Extracted data ▸
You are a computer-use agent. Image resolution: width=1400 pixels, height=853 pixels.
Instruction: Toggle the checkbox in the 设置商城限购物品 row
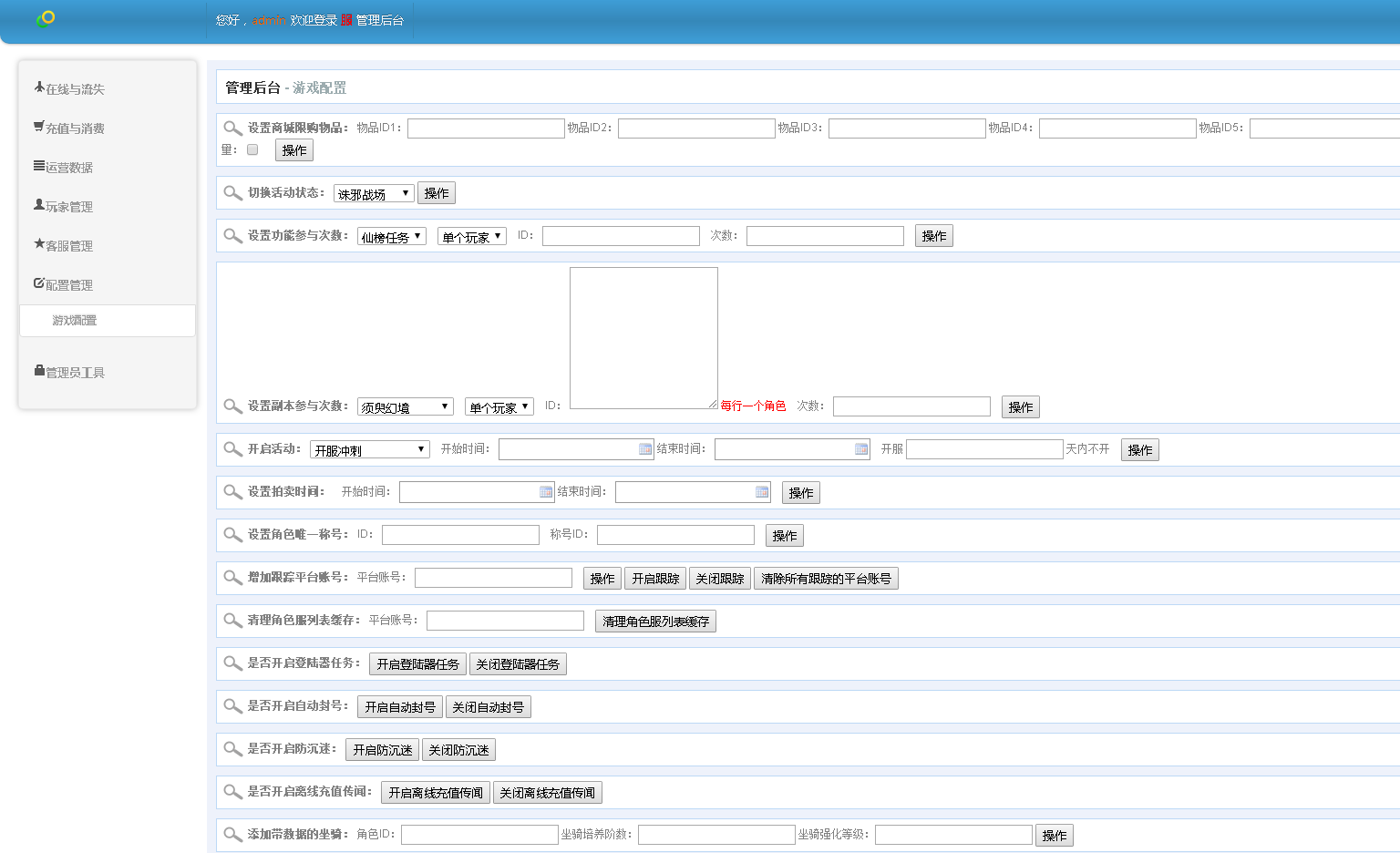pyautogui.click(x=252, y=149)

==

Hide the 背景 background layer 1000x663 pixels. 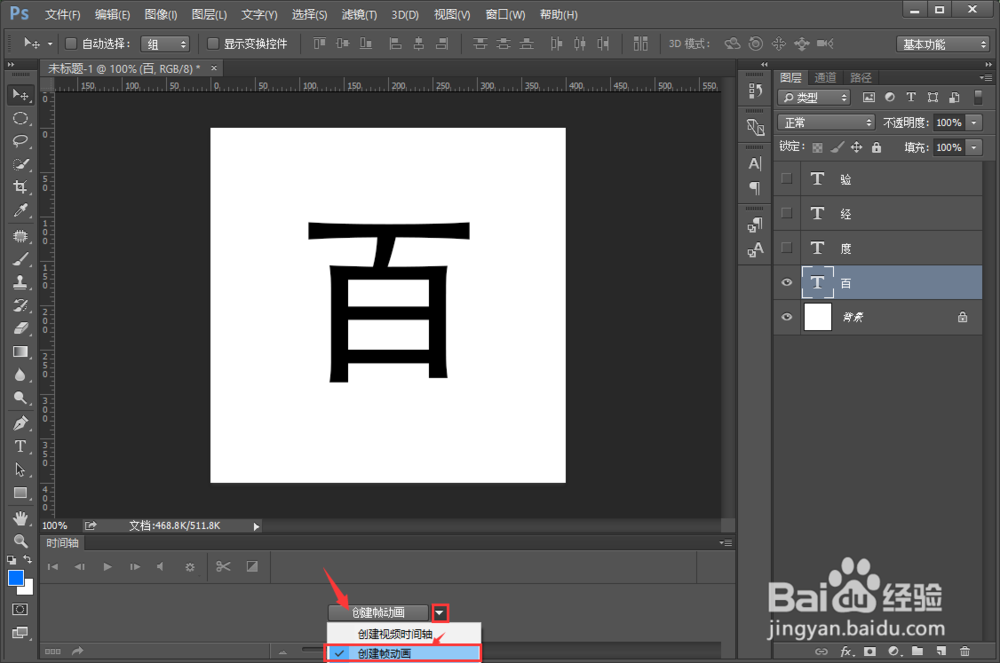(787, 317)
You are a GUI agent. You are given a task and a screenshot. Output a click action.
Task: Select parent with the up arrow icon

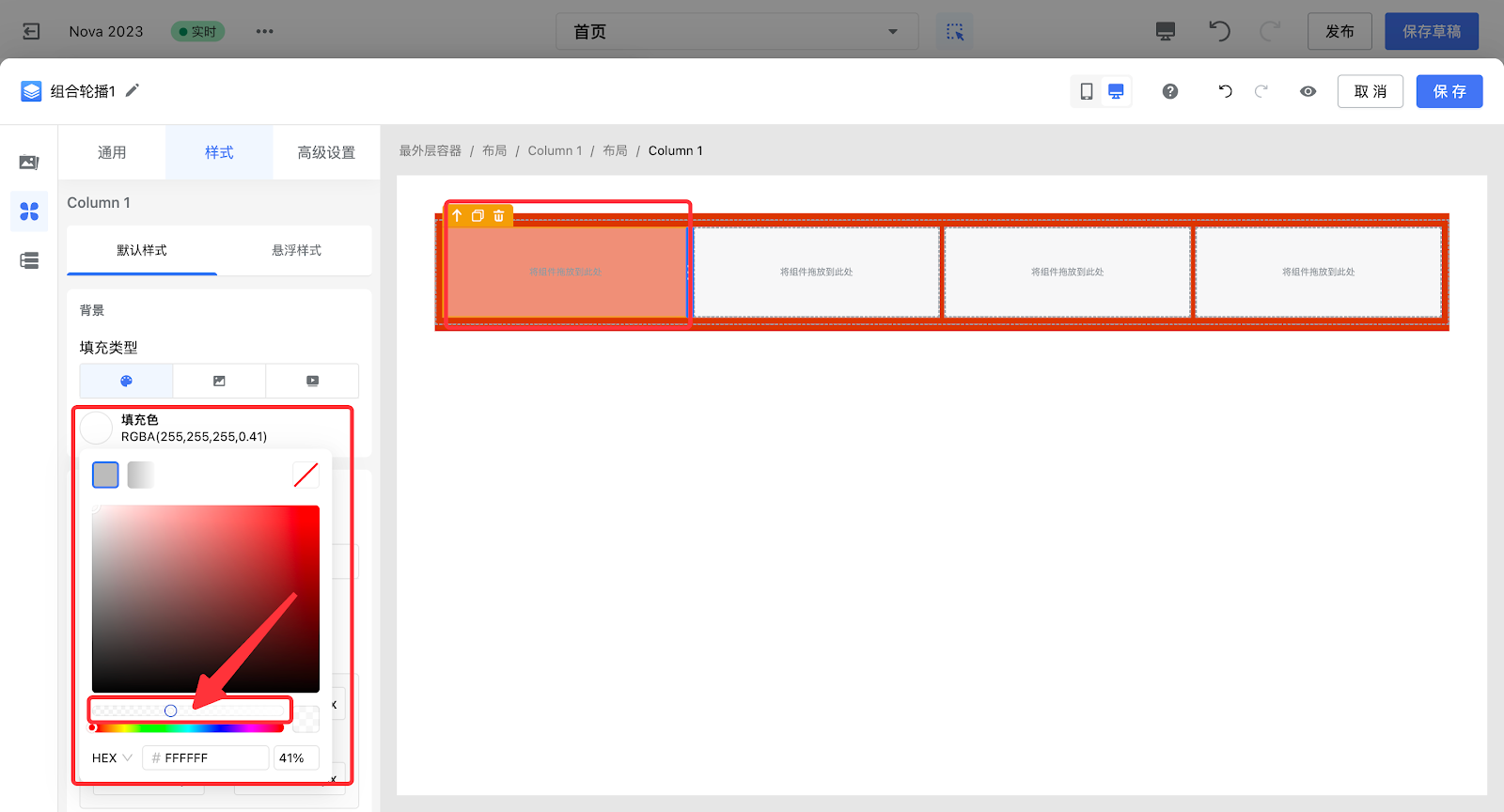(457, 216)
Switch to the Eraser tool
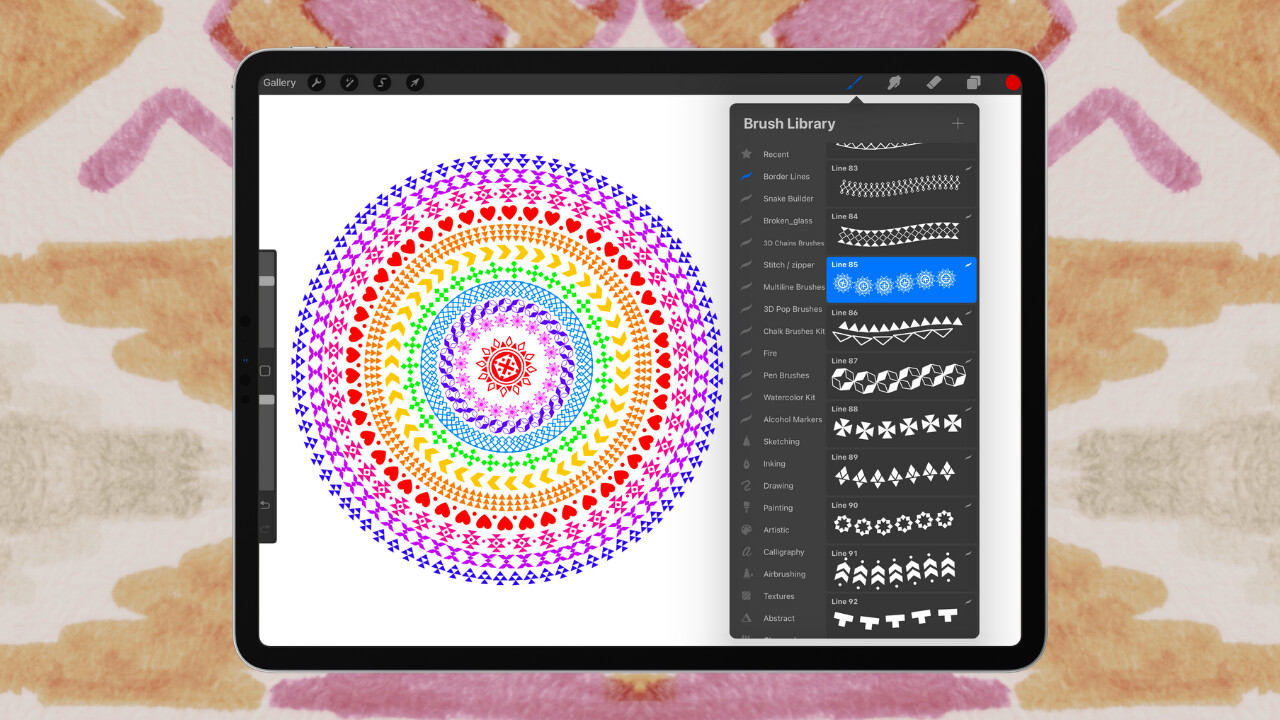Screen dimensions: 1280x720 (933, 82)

Work order ▸
Nothing but the lines with "agent" should be returned, copied from the entries above.

Response to this task ▸
You are a computer-use agent. Image resolution: width=1400 pixels, height=853 pixels.
You are a GUI agent. You are given a task and a screenshot. Output a click action.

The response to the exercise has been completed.